Another episode in the continuing saga, “Janet is a tremendous Luddite.”
Back when I was “between Ph.D.s” one of the things I did so I could pay rent was work as an SAT-prep tutor. The company I worked for didn’t do classroom presentations to a group of students, but rather sent us out on “house calls” to the students’ homes for the tutoring. This meant I had clients in many different towns in the greater San Francisco Bay Area, from San Carlos to Fremont to Los Gatos. And I had to figure out, from an address, how to get to each of them.
Of course, this was back in 1994, well before Google Maps (or Yahoo Maps or MapQuest). This meant that I had to invest in a Thomas Brothers Guide, a spiral bound book of road maps for all the towns in each of the counties in the Bay Area. When I got the address of a new client, I’d find it on the map for that town, then work out the best way to get there from my house using the available freeways or surface streets. Given how many clients I was juggling in any given week, I’d also figure out how to get to client A’s house from client B’s house. And, because unexpected slowdowns tend to stress me out when I’m scheduled to arrive at an address at a particular time, I’d usually work out at least one alternate route to my destination before I even got in the car.
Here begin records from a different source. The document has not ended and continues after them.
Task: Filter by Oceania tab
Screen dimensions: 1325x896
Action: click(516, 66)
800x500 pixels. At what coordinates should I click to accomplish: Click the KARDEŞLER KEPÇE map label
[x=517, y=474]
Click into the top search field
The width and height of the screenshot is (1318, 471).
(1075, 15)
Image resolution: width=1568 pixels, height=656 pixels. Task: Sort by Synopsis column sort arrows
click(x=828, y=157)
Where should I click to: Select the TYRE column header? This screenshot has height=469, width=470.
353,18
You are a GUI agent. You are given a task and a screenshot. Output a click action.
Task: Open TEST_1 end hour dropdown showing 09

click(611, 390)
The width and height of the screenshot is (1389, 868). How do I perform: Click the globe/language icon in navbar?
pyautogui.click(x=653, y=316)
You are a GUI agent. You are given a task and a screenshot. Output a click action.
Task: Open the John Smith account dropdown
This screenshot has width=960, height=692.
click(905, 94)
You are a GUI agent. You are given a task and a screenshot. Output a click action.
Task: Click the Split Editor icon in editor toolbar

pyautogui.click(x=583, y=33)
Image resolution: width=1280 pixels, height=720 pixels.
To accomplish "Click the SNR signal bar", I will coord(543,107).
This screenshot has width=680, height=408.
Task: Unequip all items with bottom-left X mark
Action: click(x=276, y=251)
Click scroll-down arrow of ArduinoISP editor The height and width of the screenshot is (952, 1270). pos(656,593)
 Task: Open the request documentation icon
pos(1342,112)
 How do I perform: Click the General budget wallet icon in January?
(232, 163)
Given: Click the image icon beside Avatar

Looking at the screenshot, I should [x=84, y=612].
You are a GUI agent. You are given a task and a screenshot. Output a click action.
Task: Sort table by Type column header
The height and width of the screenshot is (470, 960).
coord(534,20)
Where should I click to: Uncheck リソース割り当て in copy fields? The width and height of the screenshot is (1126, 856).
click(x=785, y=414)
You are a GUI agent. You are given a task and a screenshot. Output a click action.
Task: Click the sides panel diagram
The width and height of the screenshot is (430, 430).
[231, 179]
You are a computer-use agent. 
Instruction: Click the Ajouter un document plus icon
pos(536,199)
I learned a lot during the nine months during which I was an itinerant tutor. For one thing, being paid $15/hour for your face-time with your students isn’t such a great deal when you spend as many hours (or more) overall driving to get to them.
But, on the plus side, my mental maps of the towns where I had clients, and of the connections between these towns, got to be really good. I actually developed a pretty solid intuitive sense of how to get to locations I hadn’t visited before because I knew where most of the major roads were and how they connected and intersected with each other. I had a long stretch of time during which I could get pretty much anywhere and never got badly lost.
Now, when I’m going someplace new (or someplace I haven’t been in a long time), I generally plug in the termini and let Google Maps set my route. But while this has been a fine strategy for getting me from point A to point B, it has left me feeling increasingly ignorant of the street geography of the areas around points A and B. In my mental mapping of these regions, often all I have is the roads which Google has selected for my trip. The surrounding roads and regions are big blank spaces to me. They could have dragons in them for all I know.
And I’ve decided that I don’t care for that. I’m not satisfied that Google knows its way around the towns I visit. I would like to feel like I understand them, like I have more of a geographical “context” for understanding the places I visit. Bay Area or not, I would like to feel like more of an informed denizen than Google is.
So I’m going to dig under the front seat and see if I can find my Thomas Brothers Guide. I may continue to ask Google for advice, but I will no longer let Google define my driving horizons.
(At Crooked Timber, Eszter points out that Google Maps can now be coaxed into providing alternate routes, but I’m still wanting the big picture I remember having from poring over a bunch of different maps myself.)